Task>
Render every line of the rows below as a Markdown table with the columns "No." and "Line Text," skipping blank lines and leaving the pictures out of your answer.

Rows of pointing data:
========

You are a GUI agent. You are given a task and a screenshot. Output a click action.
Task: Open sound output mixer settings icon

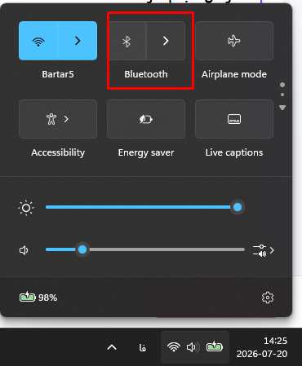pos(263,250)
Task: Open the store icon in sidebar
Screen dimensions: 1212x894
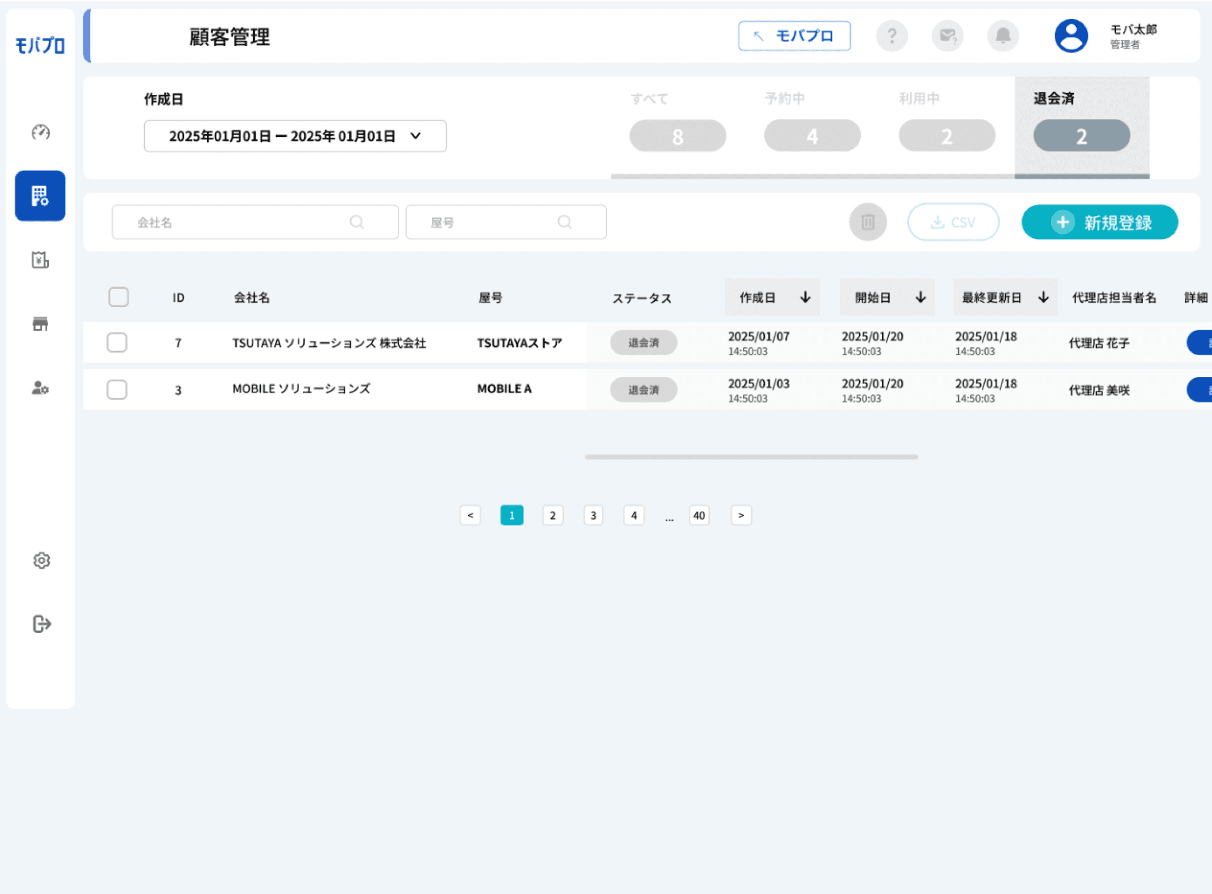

========

Output of the exercise>
| No. | Line Text |
|---|---|
| 1 | You are a GUI agent. You are given a task and a screenshot. Output a click action. |
| 2 | Task: Open sound output mixer settings icon |
| 3 | pos(263,250) |
| 4 | Task: Open the store icon in sidebar |
| 5 | Screen dimensions: 1212x894 |